▸ Information shown
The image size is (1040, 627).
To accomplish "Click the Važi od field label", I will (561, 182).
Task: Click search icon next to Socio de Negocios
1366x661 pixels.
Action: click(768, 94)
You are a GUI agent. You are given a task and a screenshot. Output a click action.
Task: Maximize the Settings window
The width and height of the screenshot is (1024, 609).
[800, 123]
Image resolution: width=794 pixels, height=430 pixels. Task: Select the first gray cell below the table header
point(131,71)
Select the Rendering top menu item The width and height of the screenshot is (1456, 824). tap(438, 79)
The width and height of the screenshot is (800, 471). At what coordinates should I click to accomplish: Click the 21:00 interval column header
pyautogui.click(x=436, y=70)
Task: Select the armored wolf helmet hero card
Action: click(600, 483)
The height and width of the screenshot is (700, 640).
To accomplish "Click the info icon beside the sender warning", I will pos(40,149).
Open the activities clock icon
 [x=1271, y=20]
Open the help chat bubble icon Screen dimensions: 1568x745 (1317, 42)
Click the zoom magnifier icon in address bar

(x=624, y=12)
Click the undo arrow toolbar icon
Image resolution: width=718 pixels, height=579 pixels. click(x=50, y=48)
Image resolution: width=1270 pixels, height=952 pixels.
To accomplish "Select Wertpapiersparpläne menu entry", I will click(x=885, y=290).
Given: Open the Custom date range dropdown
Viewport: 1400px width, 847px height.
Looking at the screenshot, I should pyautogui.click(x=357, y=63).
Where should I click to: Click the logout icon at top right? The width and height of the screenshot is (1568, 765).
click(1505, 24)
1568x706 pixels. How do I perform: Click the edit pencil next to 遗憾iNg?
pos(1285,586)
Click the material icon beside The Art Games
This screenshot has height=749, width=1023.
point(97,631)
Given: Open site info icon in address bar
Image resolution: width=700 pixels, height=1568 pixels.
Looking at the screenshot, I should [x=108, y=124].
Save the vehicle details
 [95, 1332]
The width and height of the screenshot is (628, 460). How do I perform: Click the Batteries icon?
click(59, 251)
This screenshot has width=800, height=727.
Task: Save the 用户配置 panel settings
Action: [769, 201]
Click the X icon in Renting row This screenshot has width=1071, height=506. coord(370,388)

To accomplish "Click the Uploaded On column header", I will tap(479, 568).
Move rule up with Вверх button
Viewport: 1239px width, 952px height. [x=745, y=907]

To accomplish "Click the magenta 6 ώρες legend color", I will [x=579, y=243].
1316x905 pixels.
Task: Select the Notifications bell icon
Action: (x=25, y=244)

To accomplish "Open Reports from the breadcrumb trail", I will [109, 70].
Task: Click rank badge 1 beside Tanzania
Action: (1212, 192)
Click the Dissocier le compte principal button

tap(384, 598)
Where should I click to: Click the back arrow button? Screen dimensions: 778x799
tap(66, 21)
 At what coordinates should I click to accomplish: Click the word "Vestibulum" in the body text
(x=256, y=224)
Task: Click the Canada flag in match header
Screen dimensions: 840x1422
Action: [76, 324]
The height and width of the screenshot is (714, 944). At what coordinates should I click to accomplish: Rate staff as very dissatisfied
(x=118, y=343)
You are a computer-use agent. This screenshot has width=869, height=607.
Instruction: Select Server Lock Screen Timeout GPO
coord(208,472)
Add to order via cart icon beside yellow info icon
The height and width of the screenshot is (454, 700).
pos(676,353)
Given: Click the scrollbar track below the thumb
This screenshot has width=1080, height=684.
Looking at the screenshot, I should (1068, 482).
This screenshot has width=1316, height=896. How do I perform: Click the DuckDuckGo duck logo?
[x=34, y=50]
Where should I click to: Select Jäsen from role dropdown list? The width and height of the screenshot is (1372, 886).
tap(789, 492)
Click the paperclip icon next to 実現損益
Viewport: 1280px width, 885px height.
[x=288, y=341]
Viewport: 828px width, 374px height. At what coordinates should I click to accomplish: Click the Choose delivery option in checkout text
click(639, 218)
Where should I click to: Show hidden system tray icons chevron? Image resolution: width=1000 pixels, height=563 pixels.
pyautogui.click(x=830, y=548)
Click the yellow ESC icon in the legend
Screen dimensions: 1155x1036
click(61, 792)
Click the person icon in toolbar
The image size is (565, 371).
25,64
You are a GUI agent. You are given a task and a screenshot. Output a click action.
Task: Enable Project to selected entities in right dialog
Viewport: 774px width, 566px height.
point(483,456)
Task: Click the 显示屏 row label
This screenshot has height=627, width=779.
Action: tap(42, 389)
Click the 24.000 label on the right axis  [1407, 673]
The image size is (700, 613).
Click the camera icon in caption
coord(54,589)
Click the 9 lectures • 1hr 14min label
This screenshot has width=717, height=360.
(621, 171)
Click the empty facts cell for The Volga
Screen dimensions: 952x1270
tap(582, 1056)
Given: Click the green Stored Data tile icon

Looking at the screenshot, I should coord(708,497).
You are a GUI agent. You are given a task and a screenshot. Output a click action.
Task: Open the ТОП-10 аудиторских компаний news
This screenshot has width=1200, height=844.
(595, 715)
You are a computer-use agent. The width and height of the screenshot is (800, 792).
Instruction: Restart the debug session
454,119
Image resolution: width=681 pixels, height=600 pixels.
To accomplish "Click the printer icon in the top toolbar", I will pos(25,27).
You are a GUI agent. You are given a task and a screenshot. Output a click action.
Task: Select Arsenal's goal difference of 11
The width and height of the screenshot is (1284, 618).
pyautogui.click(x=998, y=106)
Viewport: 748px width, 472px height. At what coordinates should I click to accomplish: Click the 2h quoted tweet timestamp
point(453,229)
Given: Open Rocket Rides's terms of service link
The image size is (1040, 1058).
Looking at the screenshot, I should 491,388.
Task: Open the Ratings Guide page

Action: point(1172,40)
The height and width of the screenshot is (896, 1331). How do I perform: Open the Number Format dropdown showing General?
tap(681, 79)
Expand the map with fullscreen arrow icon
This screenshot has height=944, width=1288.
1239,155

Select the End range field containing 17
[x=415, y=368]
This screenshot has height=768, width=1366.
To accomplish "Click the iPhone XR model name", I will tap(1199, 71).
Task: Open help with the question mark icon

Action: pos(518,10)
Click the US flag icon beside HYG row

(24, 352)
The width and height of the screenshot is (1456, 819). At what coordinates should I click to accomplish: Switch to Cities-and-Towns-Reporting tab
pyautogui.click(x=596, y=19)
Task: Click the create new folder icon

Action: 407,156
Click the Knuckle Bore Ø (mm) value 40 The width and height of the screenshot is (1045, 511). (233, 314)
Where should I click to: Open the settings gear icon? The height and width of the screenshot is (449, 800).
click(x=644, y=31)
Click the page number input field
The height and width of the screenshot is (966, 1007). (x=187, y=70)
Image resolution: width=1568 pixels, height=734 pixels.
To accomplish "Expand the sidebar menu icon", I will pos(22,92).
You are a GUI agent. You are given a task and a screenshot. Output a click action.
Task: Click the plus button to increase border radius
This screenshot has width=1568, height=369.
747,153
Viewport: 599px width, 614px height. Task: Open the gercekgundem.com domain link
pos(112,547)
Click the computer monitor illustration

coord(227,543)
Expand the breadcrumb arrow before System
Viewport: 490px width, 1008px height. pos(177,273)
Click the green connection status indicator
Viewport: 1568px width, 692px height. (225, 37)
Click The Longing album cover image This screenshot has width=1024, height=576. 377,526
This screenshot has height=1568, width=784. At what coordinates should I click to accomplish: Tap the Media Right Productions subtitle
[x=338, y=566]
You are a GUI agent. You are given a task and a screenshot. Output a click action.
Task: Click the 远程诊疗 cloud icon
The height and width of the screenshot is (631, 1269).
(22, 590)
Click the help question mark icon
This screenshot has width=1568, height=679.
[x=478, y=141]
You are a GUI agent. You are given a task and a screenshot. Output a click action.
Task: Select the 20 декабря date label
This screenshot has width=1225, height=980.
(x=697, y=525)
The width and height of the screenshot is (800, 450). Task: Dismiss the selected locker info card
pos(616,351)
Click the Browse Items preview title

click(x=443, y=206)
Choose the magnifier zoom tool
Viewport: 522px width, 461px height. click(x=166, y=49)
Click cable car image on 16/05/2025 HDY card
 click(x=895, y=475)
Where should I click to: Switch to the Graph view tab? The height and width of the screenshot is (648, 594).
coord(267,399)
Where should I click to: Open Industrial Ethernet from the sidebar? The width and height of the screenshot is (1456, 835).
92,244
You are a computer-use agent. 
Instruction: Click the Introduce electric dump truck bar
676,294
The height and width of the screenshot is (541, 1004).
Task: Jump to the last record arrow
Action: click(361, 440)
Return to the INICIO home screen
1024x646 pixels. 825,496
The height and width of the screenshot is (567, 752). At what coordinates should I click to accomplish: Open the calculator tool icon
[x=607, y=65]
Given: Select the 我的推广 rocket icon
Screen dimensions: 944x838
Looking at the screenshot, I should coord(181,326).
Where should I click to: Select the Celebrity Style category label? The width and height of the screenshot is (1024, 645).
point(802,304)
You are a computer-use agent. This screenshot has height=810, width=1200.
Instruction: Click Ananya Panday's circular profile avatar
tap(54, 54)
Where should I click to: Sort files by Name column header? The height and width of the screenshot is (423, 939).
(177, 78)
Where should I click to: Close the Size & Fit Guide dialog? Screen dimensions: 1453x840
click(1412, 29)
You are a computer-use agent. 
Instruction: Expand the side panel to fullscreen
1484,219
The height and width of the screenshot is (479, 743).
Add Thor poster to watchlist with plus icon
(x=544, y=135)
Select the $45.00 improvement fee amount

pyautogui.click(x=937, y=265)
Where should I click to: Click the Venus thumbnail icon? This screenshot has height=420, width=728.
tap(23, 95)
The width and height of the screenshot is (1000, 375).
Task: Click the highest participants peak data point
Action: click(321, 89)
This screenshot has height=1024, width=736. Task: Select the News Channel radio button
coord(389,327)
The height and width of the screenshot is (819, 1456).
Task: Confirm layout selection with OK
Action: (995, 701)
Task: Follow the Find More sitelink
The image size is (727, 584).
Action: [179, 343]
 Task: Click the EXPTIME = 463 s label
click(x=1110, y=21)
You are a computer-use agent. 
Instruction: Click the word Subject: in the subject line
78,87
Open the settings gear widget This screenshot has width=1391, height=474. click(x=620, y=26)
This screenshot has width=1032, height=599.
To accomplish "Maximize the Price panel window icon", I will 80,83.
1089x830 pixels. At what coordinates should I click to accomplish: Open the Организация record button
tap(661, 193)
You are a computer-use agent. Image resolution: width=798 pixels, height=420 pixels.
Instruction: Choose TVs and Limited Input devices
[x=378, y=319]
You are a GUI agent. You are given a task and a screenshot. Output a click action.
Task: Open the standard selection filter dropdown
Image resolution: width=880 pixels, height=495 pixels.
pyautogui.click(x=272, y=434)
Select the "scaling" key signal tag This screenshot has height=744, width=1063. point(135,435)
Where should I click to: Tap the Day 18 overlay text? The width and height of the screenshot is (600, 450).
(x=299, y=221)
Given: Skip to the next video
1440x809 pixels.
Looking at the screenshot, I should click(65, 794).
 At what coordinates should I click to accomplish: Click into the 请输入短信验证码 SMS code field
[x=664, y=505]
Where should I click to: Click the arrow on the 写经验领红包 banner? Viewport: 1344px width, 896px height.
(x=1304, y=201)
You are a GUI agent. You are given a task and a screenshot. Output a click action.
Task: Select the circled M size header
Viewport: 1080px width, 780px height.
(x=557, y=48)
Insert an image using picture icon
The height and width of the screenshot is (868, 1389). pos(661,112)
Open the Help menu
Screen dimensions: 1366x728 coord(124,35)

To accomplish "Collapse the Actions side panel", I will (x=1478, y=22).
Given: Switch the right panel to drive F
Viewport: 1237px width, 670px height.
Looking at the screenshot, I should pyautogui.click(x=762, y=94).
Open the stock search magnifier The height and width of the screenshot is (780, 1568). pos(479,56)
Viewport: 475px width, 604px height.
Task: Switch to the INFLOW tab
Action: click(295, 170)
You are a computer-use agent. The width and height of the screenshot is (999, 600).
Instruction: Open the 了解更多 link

▸ Required work
Please pull out every line in the data above that contains the string "flag". Case counts, so only lines with a case-exact match qualify.

▸ Output below
Task: Click the Canada flag in match header
Click the US flag icon beside HYG row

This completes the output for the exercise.